■ What you will do
Summarize the passage on Gorbachev and the end of the Soviet Union in two sentences.

Gorbachev, Idealism, and the End of the Soviet Union

In the excellent alt-history drama For All Mankind, which just completed its third season on Apple TV+, the Space Race between the Soviet Union and the United States never ends. In that reality, the Soviets beat America to the Moon, giving that regime a long-term confidence boost, both at home and abroad. In the early 1990s, Mikhail Gorbachev is the leader of a still-intact USSR that’s now racing the US to Mars.

Ridiculous, right? Surely, the inherent flaws of communism—including a fundamental misunderstanding of human nature and lack of economic dynamism—inevitably led to implosion. (With a healthy push in the 1980s from the American president and the Catholic pope.) Although, the communists by the 1980s seemed to have firm control of the country, less so the economy. A middle-income country with potentially significant ability to grow faster—especially given its education, scientific base, and natural resources—the economy was muddling along at roughly 2 percent GDP growth a year. Even worse, the US economy was booming.

[Data excerpts]
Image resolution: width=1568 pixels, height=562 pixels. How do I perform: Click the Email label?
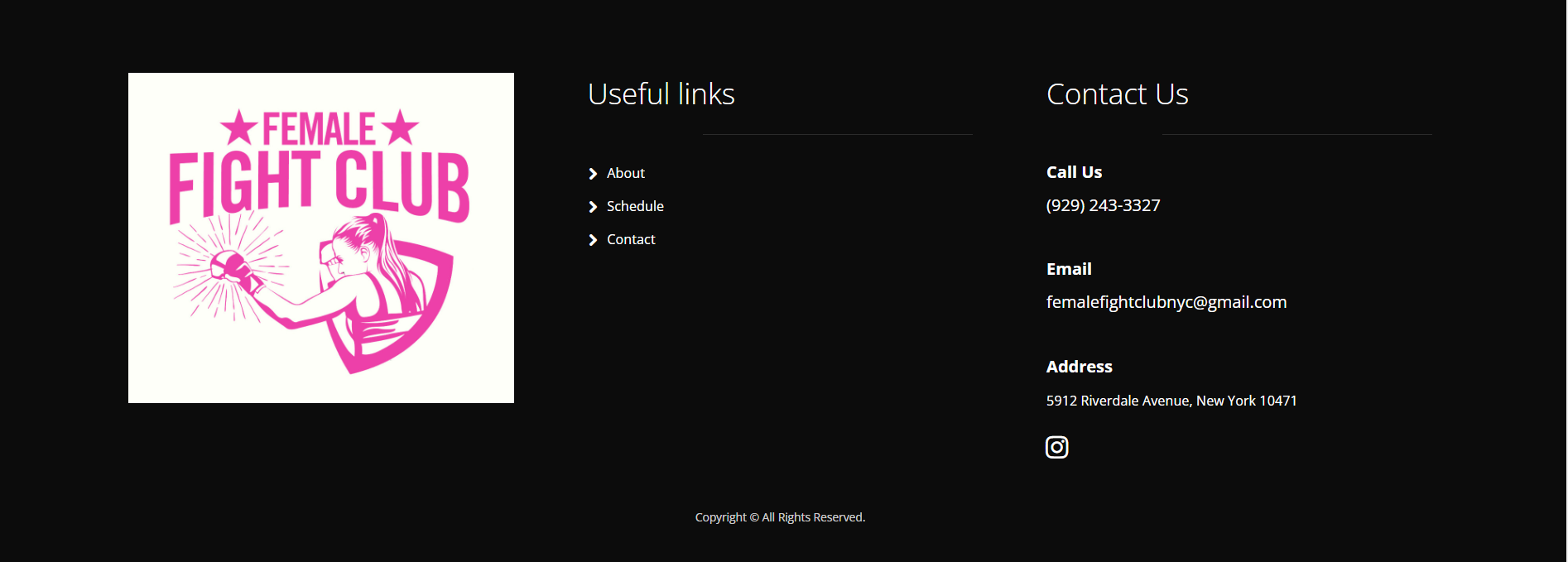pyautogui.click(x=1069, y=269)
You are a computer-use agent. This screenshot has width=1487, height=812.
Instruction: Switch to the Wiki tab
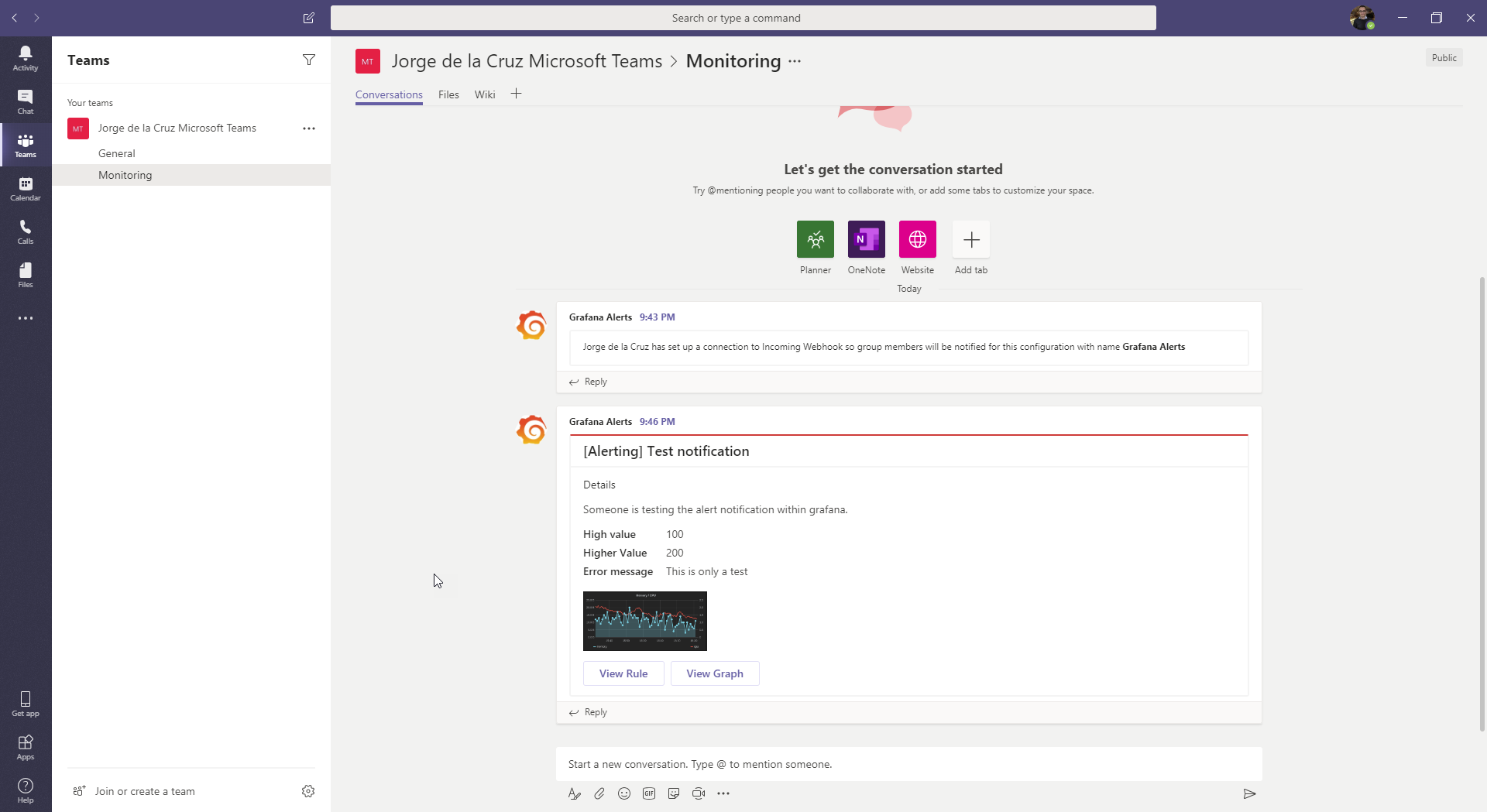485,94
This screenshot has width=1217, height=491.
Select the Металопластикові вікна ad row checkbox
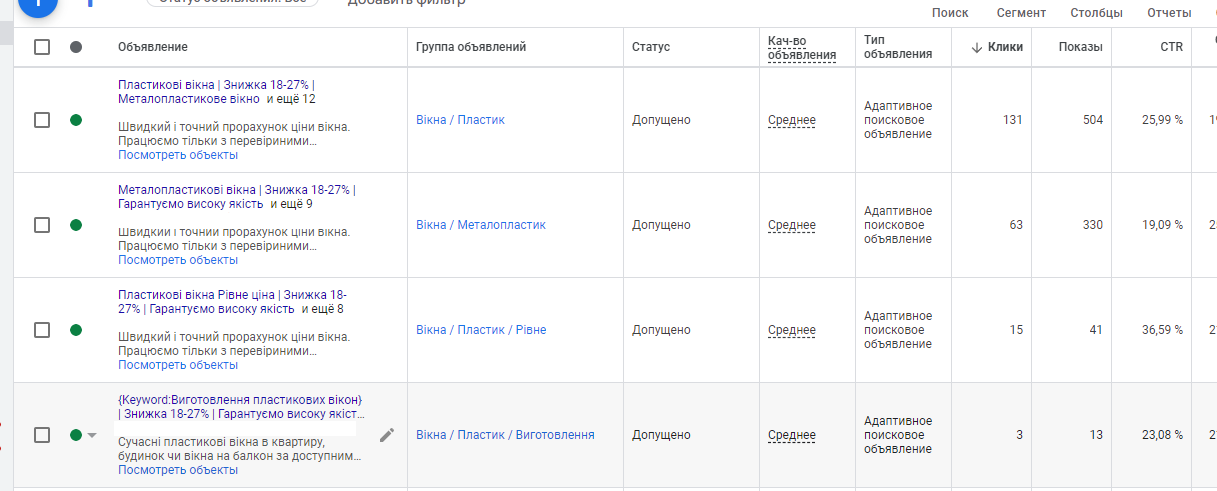click(42, 225)
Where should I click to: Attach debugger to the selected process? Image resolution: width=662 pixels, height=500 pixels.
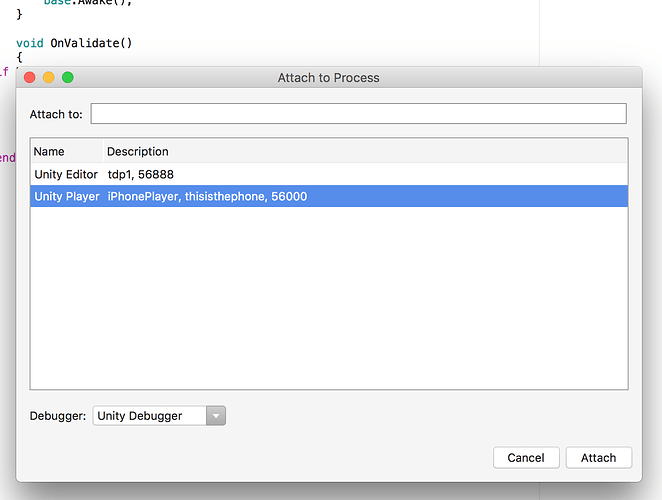[x=599, y=458]
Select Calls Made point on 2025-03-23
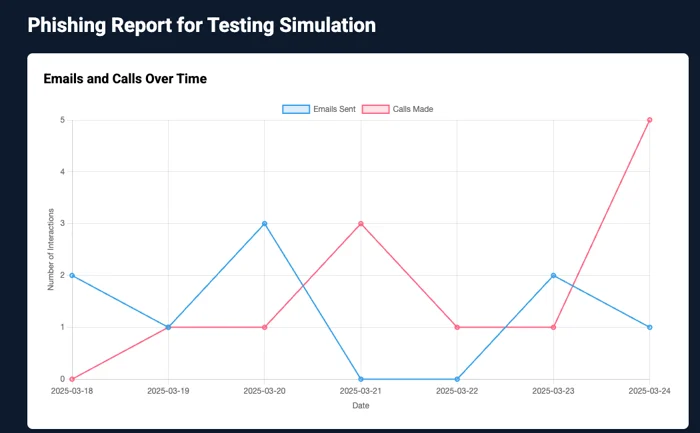Viewport: 700px width, 433px height. pos(554,327)
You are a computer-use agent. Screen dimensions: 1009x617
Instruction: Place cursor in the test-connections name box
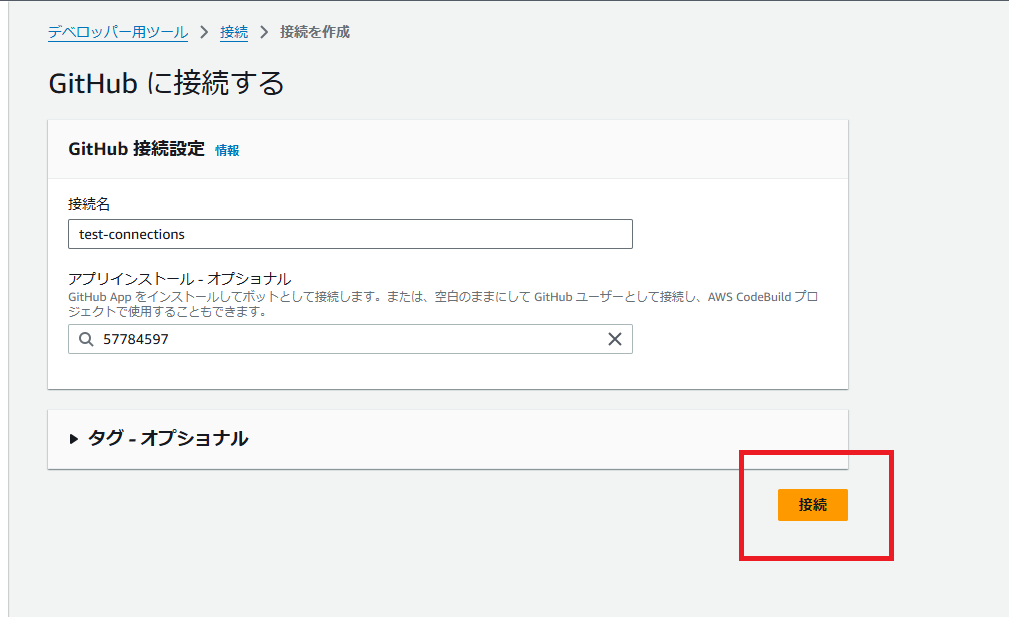point(350,234)
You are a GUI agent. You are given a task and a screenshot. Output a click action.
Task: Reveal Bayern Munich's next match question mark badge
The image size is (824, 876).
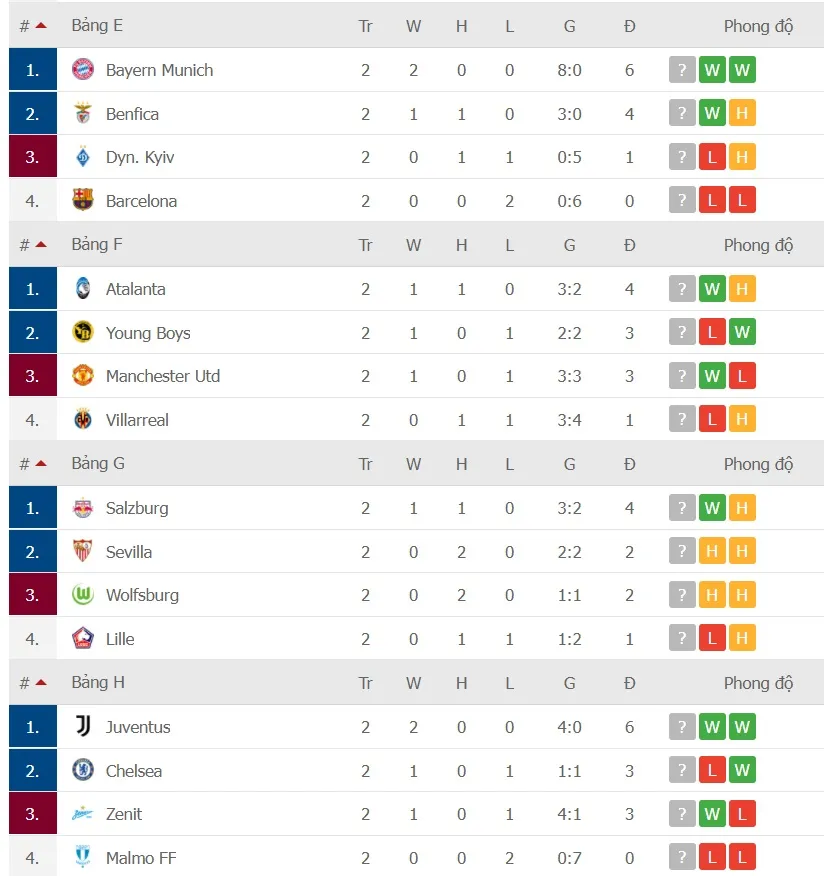click(x=682, y=69)
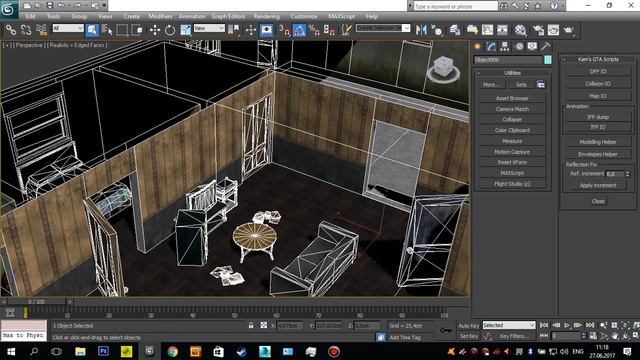Select the Move transform tool
The width and height of the screenshot is (640, 360).
155,30
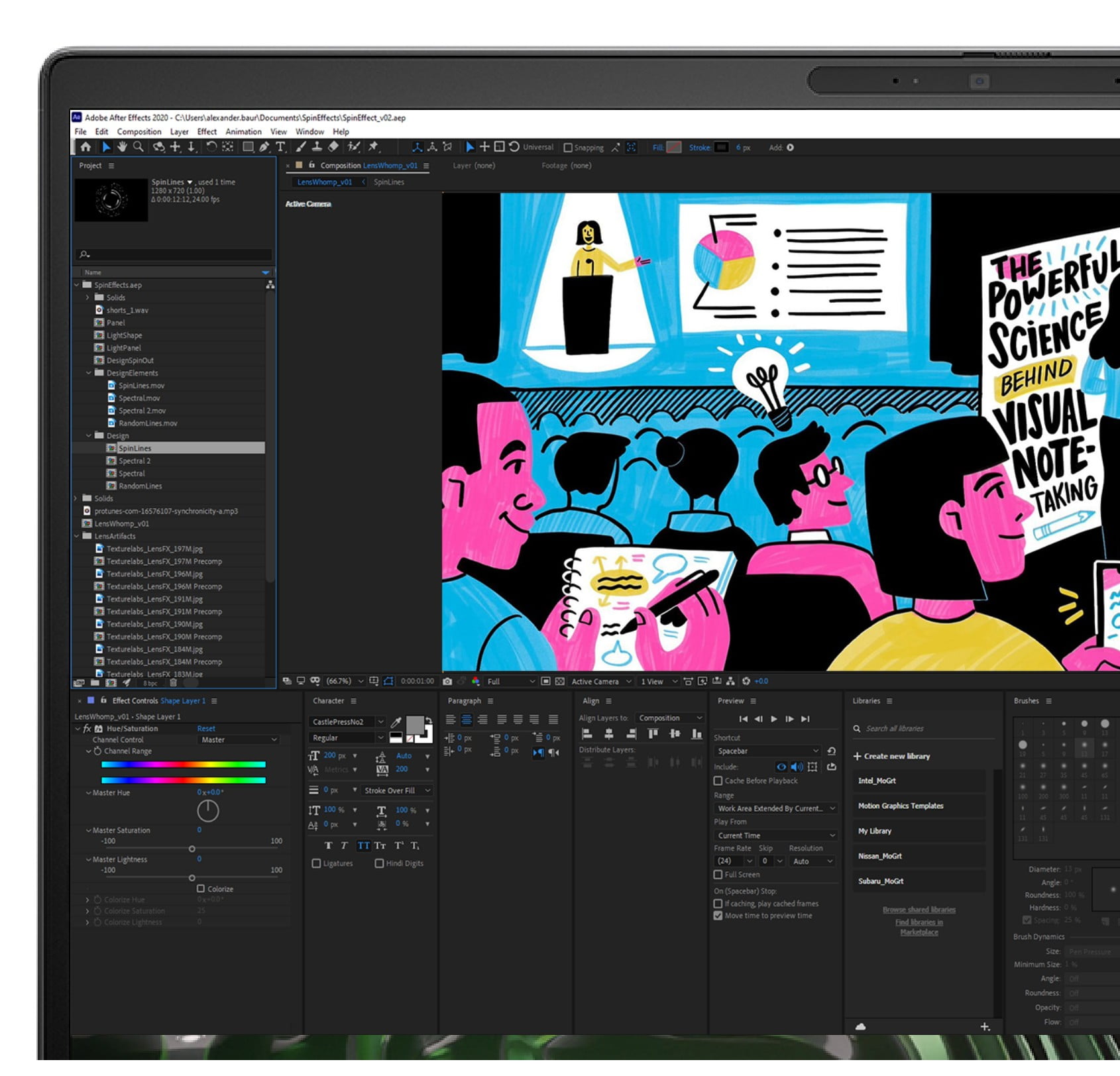Pick the Pen tool in the toolbar
Image resolution: width=1120 pixels, height=1076 pixels.
point(264,147)
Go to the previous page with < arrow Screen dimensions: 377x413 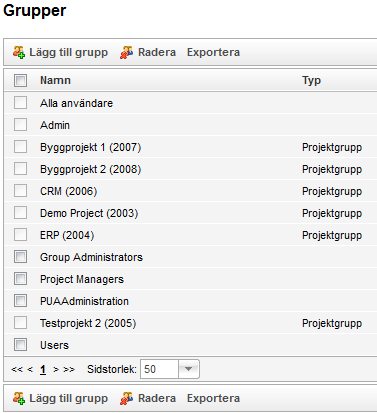pyautogui.click(x=30, y=369)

■ Output below
The passage opens with the alt-history drama For All Mankind, in which the Soviets beat America to the Moon and, in the early 1990s, Mikhail Gorbachev leads a still-intact USSR racing the US to Mars. It then raises the idea that communism's inherent flaws led to implosion, noting that by the 1980s the communists firmly controlled the country but not the economy, which grew only about 2 percent a year while the US economy boomed.